Required work —
Restate word for word the section of the entries that opens at the line containing "Select the relationship" and closes at the line containing "Open the document icon for David Brown", both lines kept, pictures dropped.

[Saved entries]
····················

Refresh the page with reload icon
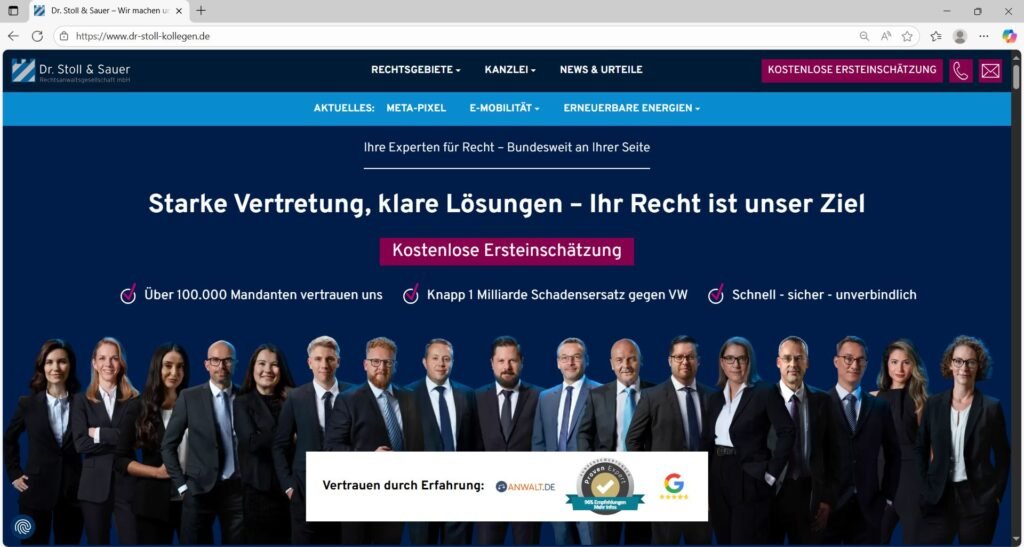1024x547 pixels. pos(37,36)
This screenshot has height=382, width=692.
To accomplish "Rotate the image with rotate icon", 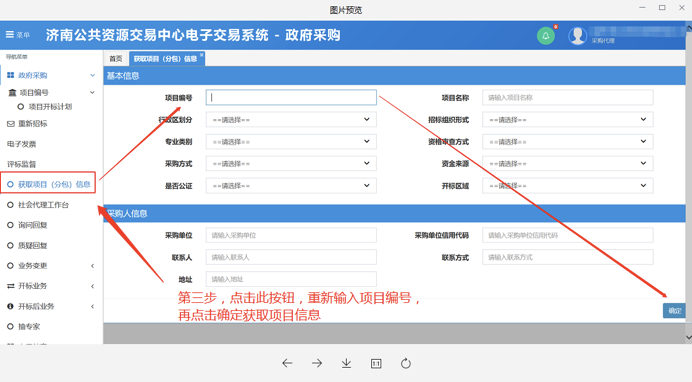I will pos(406,363).
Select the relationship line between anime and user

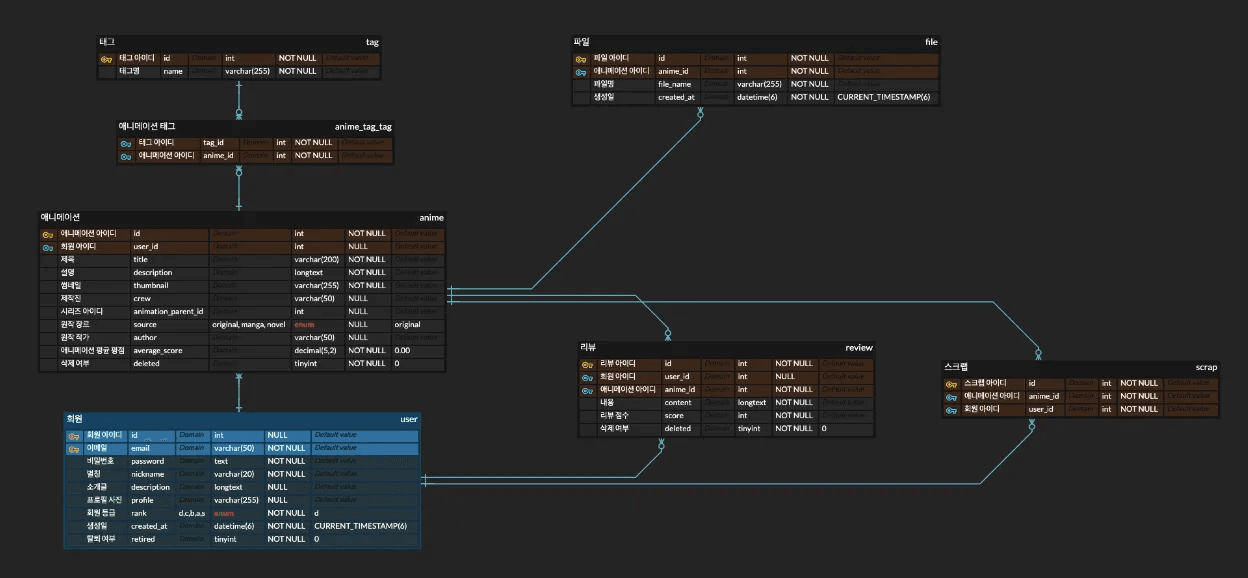click(239, 392)
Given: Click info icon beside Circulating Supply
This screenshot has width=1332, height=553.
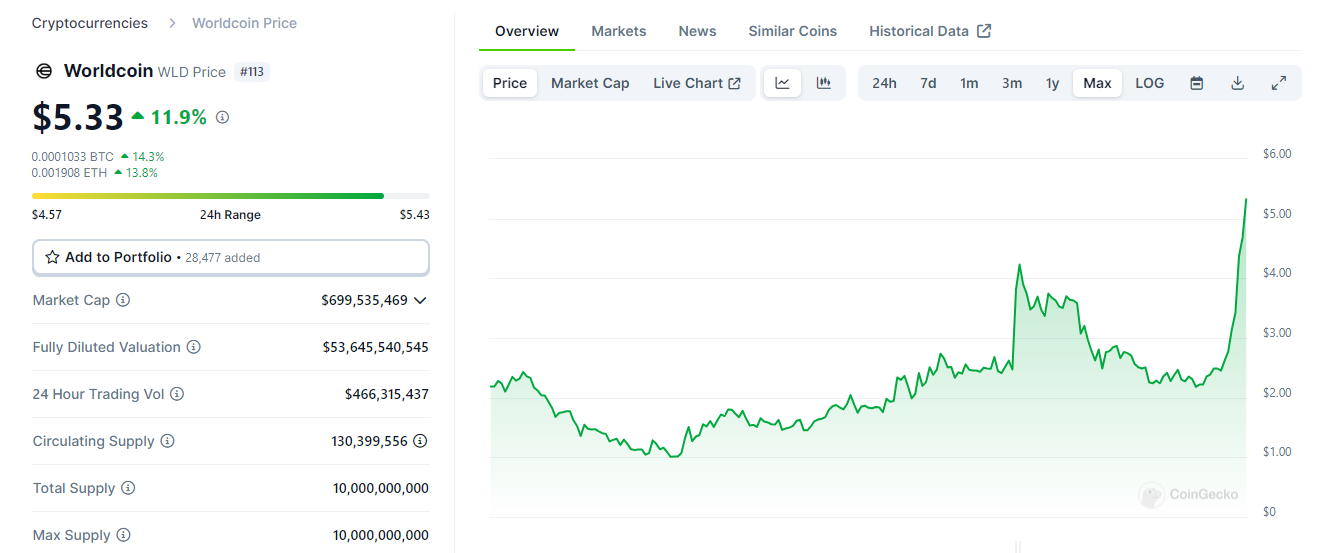Looking at the screenshot, I should click(x=168, y=441).
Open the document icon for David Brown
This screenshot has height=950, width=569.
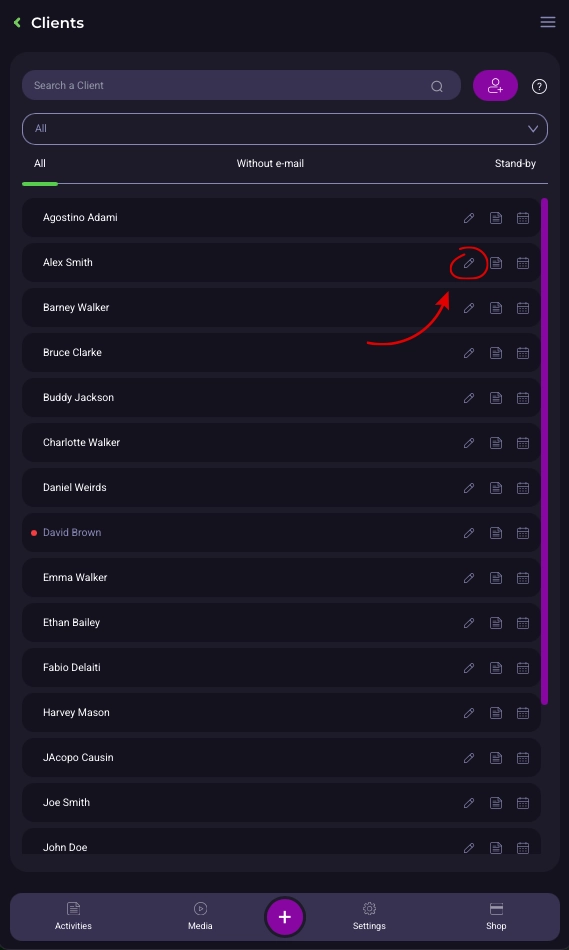pyautogui.click(x=496, y=533)
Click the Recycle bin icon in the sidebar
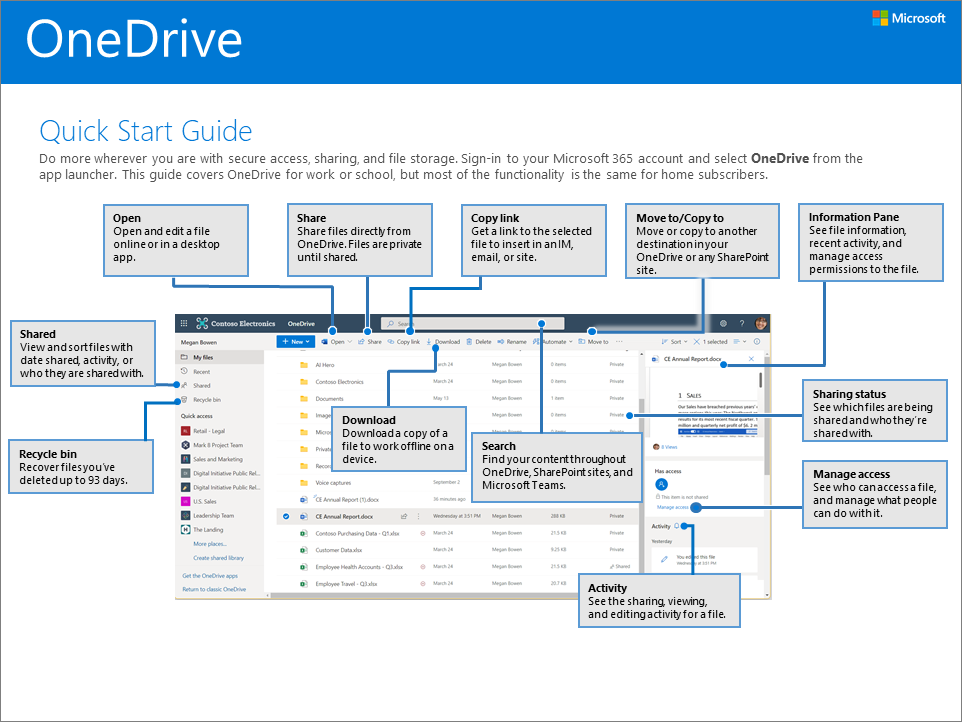This screenshot has width=962, height=722. tap(185, 400)
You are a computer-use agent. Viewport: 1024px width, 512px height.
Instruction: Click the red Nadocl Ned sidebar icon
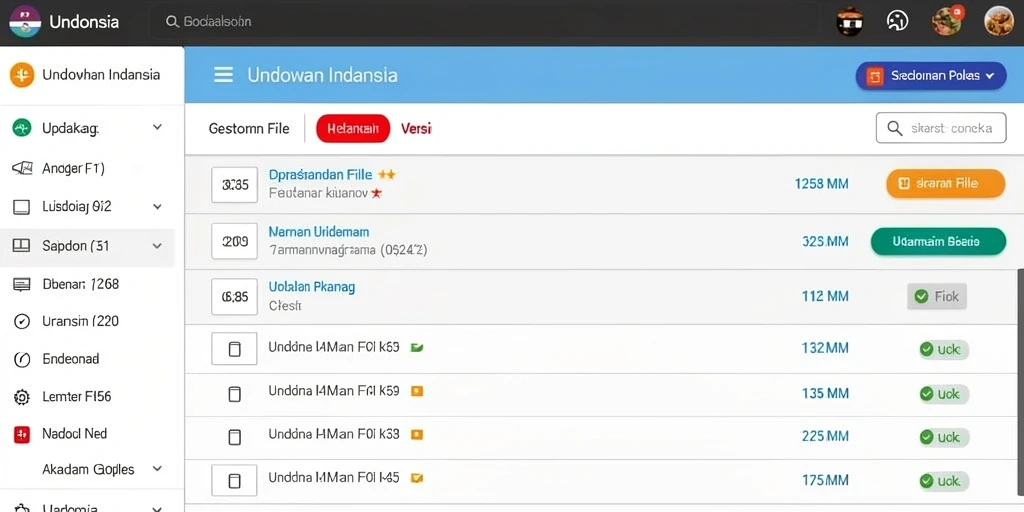[22, 434]
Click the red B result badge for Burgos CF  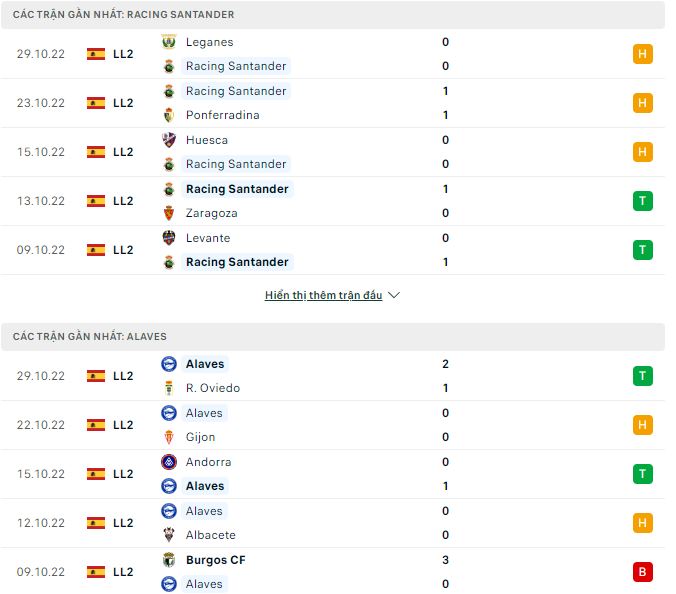[x=642, y=572]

····················

Answer to this problem —
Select the relationship line between anime and user

click(239, 392)
Given: Click info icon beside Circulating Supply
This screenshot has width=1332, height=553.
Looking at the screenshot, I should click(x=168, y=441).
Open the document icon for David Brown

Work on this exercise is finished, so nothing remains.